Edito da L'Erudita - Roma nel 2018 • Pagine: 150 • Compra su Amazon
Giulio, ex docente milanese, vive una seconda giovinezza quando si trasferisce in uno dei luoghi di quella Magna Grecia che ha frequentato e amato per decenni con la moglie e le figlie. E' qui che da vedovo incontra Cecilia, una giovane supplente emiliana, anch'ella affascinata dall'atmosfera delle antiche civiltà classiche. Tra l'anziano professore e la graziosa e brillante docente nasce una singolare attrazione reciproca, fatta di affinità culturali e inconfessato trasporto amoroso.

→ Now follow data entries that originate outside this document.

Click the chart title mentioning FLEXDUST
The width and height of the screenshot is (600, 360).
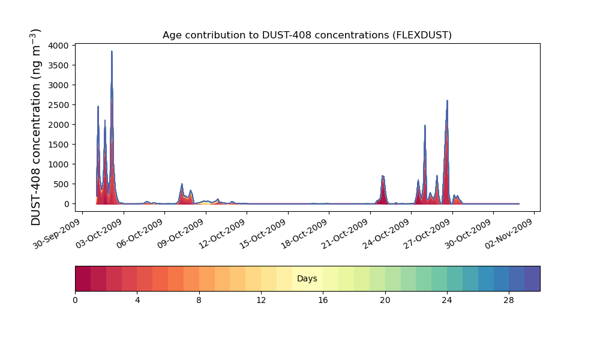(307, 35)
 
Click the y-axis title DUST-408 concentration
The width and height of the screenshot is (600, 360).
(35, 127)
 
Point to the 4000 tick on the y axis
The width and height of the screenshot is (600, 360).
(58, 46)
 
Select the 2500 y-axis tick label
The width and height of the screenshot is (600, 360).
(58, 105)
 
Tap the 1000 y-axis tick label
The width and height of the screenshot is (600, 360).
(58, 164)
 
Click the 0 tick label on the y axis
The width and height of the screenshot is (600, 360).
(67, 204)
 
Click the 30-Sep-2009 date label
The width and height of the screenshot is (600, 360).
(56, 234)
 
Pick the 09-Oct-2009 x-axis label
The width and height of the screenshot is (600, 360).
(180, 234)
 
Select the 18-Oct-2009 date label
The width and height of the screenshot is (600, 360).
(304, 234)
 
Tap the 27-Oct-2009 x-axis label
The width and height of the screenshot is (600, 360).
(427, 234)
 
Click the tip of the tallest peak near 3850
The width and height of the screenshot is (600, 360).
(112, 51)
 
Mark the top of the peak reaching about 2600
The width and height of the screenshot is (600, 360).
(447, 101)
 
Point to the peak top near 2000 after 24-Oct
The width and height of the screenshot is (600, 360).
(425, 125)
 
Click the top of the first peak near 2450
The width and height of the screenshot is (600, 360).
(98, 107)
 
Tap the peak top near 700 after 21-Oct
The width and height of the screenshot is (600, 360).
(383, 176)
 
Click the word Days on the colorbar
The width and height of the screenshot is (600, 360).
(307, 278)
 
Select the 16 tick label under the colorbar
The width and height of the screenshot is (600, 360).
(323, 301)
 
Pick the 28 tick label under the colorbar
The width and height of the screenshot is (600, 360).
(509, 301)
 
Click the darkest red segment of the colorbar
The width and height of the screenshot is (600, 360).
(83, 278)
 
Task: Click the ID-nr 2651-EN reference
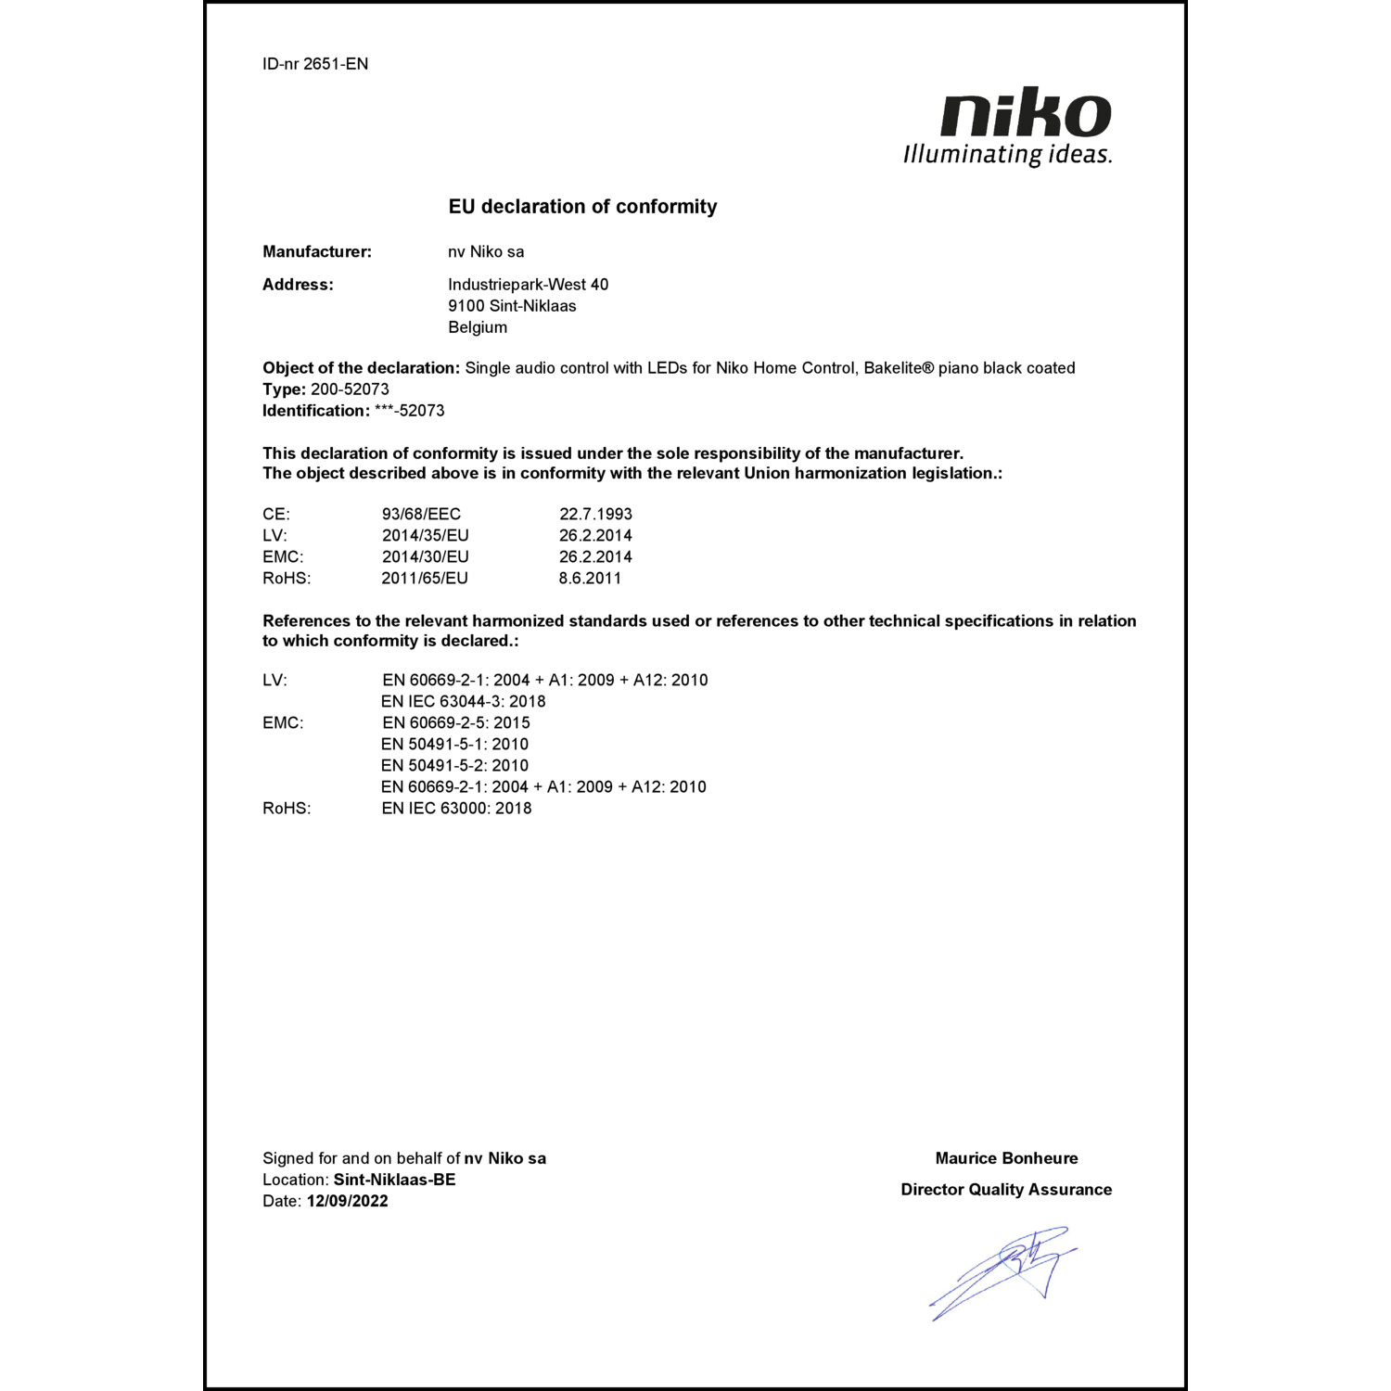315,64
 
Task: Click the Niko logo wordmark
1026,114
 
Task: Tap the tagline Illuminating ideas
1007,154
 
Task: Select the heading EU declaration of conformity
582,206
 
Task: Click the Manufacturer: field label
317,251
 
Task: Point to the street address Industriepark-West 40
528,285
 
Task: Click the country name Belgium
478,327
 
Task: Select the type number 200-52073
350,389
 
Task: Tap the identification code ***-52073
409,411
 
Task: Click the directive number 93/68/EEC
421,514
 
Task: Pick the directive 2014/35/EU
426,535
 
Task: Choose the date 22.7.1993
595,514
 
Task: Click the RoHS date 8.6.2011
590,578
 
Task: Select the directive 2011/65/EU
425,578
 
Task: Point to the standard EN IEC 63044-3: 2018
463,701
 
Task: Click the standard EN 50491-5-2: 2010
454,765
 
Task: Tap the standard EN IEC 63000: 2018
456,808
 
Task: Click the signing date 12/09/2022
348,1201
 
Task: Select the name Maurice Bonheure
1006,1158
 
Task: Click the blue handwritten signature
1006,1270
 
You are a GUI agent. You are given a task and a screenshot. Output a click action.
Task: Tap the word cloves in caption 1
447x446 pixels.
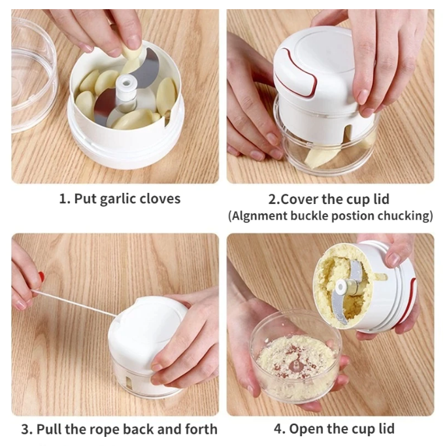(x=158, y=199)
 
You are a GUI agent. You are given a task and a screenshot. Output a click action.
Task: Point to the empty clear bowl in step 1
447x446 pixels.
(x=29, y=72)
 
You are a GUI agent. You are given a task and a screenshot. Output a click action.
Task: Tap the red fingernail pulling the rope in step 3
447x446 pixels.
(x=41, y=277)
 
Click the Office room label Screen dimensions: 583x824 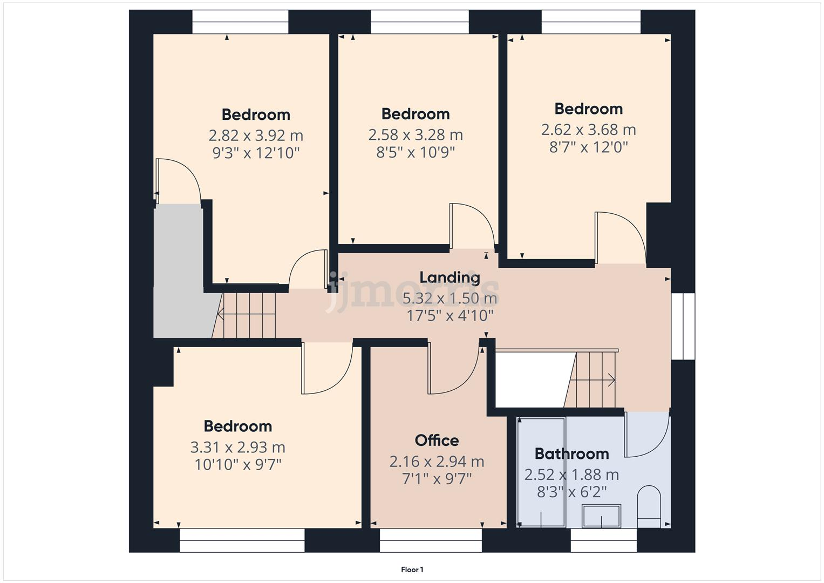click(x=437, y=440)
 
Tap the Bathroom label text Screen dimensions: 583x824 click(x=571, y=454)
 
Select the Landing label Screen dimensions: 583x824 click(x=450, y=277)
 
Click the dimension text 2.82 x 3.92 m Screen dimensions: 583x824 click(x=256, y=135)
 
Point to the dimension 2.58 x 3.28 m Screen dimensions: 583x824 click(x=416, y=134)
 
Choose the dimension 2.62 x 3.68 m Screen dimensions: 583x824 click(x=588, y=130)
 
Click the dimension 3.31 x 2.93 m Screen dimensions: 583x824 click(x=237, y=447)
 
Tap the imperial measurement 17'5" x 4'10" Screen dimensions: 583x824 click(x=450, y=315)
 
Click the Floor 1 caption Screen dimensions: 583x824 click(x=412, y=570)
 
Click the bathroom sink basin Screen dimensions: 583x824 click(x=601, y=515)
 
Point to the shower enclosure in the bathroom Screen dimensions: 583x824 click(x=541, y=471)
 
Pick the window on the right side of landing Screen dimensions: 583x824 click(x=683, y=326)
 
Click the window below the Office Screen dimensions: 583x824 click(x=431, y=540)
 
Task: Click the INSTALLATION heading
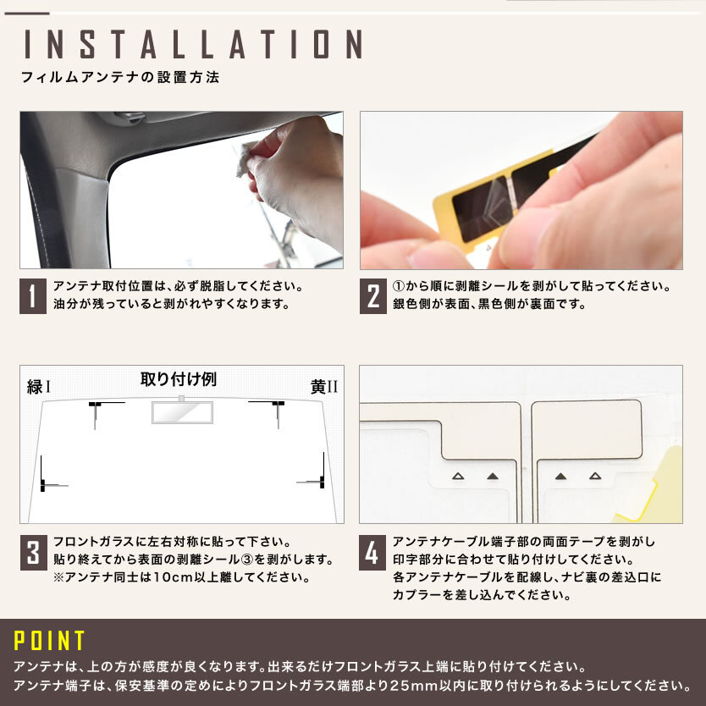pos(193,44)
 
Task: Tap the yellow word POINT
pos(49,640)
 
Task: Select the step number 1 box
pos(33,295)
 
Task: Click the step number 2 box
pos(372,295)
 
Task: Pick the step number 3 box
pos(33,553)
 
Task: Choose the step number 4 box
pos(372,553)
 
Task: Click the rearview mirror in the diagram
pos(182,411)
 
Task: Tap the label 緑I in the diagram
pos(39,387)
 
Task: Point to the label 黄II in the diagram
pos(323,387)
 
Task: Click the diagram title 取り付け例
pos(179,379)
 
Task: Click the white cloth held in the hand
pos(246,159)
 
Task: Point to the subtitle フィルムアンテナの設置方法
pos(120,77)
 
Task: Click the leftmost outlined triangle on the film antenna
pos(458,476)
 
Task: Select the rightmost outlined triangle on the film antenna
pos(595,476)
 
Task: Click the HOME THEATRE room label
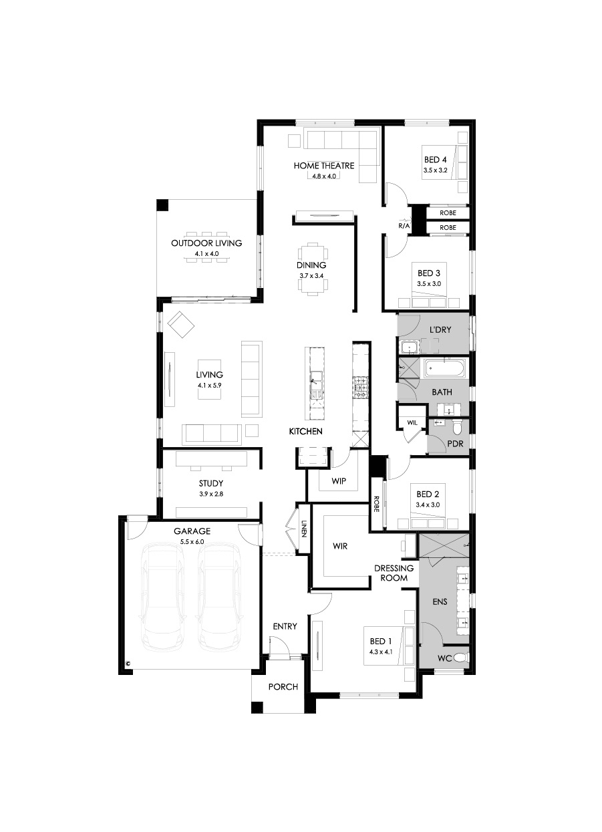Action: point(324,165)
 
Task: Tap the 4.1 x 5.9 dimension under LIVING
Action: point(209,386)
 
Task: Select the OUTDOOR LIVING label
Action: point(206,243)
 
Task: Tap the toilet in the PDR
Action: point(458,428)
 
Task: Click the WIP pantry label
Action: point(339,481)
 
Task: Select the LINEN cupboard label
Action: point(304,528)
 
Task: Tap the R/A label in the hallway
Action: point(404,225)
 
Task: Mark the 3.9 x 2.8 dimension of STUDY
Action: point(211,494)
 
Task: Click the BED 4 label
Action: point(435,160)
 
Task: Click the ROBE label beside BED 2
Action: point(375,504)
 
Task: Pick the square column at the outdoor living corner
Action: point(162,205)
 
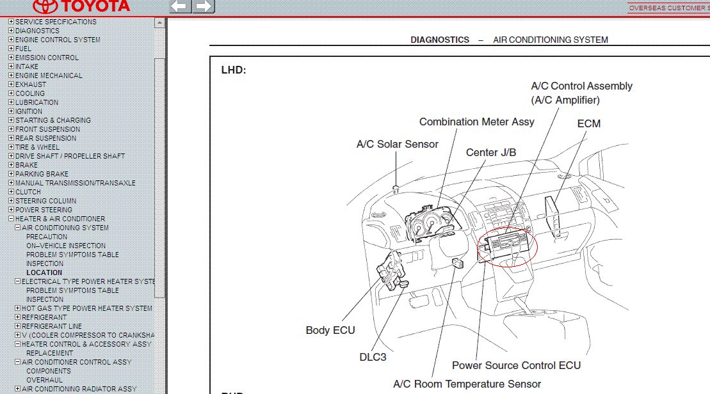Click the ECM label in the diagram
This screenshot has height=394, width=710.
(588, 123)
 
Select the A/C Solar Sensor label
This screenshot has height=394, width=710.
(397, 144)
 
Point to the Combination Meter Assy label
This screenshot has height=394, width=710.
(476, 122)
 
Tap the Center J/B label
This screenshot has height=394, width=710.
(490, 152)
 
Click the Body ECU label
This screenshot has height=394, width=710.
(330, 330)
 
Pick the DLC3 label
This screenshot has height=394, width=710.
(373, 357)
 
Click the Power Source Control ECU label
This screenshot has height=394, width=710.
(516, 365)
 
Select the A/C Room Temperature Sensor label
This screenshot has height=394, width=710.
(467, 384)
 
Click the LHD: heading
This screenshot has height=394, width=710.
(234, 70)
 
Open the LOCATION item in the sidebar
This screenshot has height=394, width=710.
(44, 272)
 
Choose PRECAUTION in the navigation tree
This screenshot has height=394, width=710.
(47, 237)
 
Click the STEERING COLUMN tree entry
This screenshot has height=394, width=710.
(45, 201)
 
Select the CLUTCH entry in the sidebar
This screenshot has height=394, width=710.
(28, 192)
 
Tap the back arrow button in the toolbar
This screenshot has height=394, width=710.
(180, 6)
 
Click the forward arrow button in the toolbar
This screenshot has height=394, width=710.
(204, 6)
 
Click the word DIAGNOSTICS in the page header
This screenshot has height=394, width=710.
(440, 40)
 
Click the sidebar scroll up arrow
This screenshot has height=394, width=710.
(160, 22)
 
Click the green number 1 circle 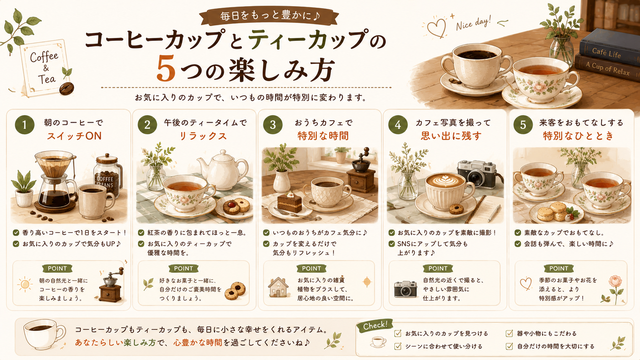pyautogui.click(x=24, y=125)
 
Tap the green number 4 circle pyautogui.click(x=398, y=125)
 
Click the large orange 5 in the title pyautogui.click(x=166, y=69)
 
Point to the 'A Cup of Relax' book pyautogui.click(x=607, y=68)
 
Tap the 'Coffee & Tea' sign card pyautogui.click(x=45, y=68)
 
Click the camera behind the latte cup pyautogui.click(x=476, y=174)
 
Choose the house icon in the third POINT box pyautogui.click(x=278, y=287)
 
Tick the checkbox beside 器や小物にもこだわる pyautogui.click(x=509, y=333)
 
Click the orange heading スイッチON pyautogui.click(x=74, y=136)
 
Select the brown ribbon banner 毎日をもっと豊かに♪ pyautogui.click(x=269, y=16)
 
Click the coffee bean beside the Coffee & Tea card pyautogui.click(x=67, y=88)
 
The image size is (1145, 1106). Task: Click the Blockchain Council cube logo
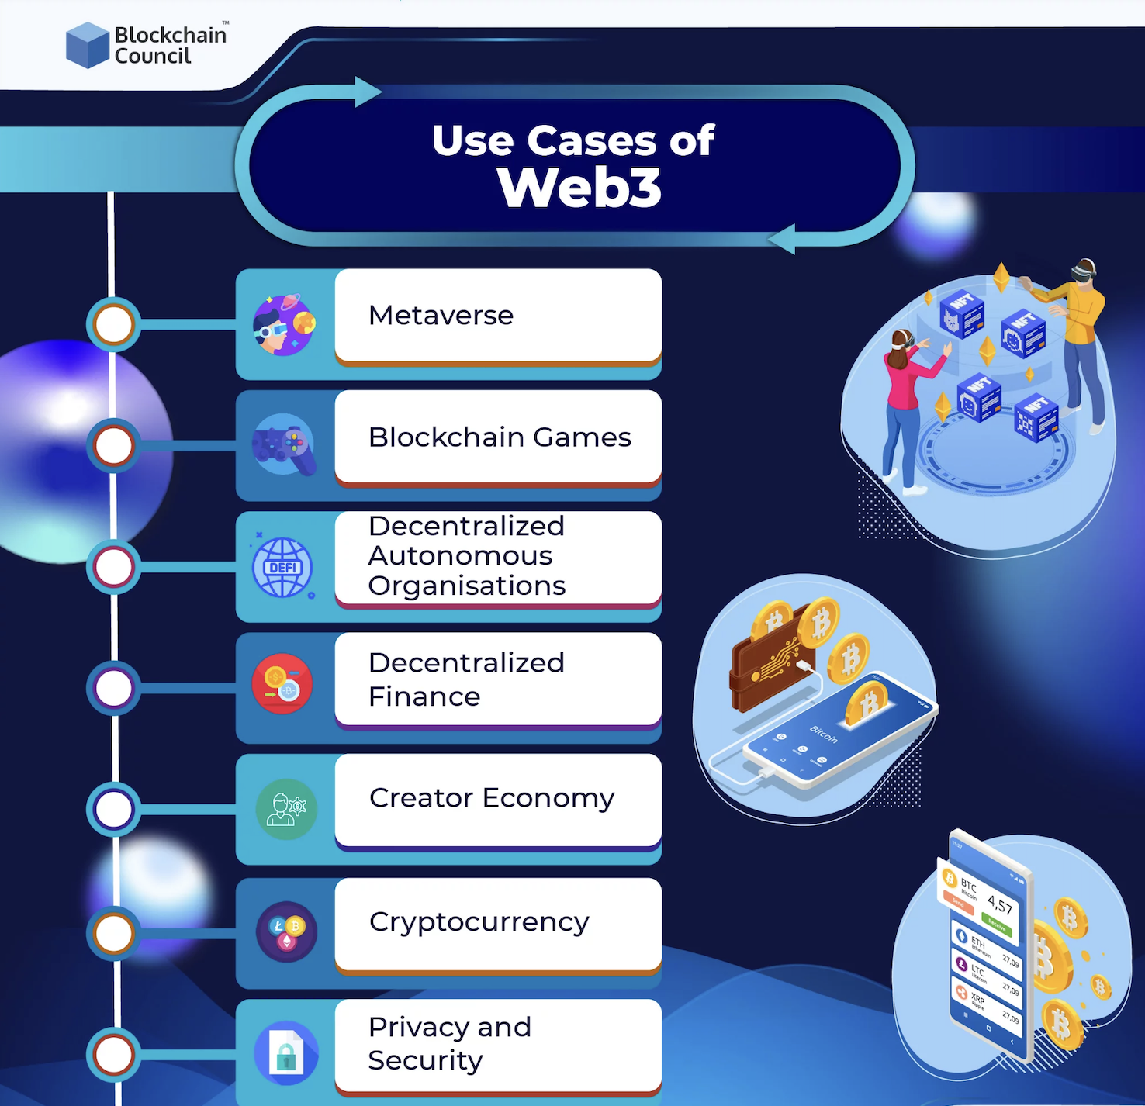(x=87, y=45)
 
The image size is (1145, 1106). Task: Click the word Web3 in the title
(x=579, y=188)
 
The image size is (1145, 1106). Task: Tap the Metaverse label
(x=441, y=316)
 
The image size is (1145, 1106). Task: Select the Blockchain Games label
(x=500, y=437)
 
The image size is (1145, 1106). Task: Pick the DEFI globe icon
(x=283, y=568)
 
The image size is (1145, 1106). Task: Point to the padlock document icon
(x=286, y=1053)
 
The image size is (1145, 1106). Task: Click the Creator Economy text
(x=492, y=798)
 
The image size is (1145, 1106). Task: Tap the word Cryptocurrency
(x=479, y=922)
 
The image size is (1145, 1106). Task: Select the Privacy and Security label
(x=450, y=1043)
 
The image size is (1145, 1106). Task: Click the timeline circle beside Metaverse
(x=114, y=324)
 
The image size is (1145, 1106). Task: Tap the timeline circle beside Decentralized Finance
(x=114, y=688)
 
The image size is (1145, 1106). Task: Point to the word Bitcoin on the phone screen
(x=824, y=734)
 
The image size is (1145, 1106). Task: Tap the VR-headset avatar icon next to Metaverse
(x=283, y=324)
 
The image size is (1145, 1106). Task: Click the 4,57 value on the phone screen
(x=1000, y=904)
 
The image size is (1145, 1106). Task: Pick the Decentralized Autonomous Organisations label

Quando, dopo anni di vicissitudini, incomprensioni e sentimenti repressi Giulio attende l'arrivo della donna alla sua casa di Ascea, alla porta bussano i carabinieri.

Nella primavera-quasi-estate del 2003, dunque, avevo conosciuto Cecilia.
Dopo la serata della cena e dei cori stonati a casa mia, i quattro giovani parmigiani svanirono nel nulla. Partirono senza lasciare traccia. Mi ero illuso che bastassero poche ore di allegra compagnia, contagiosa gioia di vivere e divertirsi, per accorciare le distanze anagrafiche. O, almeno, lo speravo pensando a Cecilia, così sensibile e diversa dalle altre donne della sua età, dolce, assennata e matta quanto basta. Graziosa. Bella.
L’esperienza mi aveva lasciato il segno.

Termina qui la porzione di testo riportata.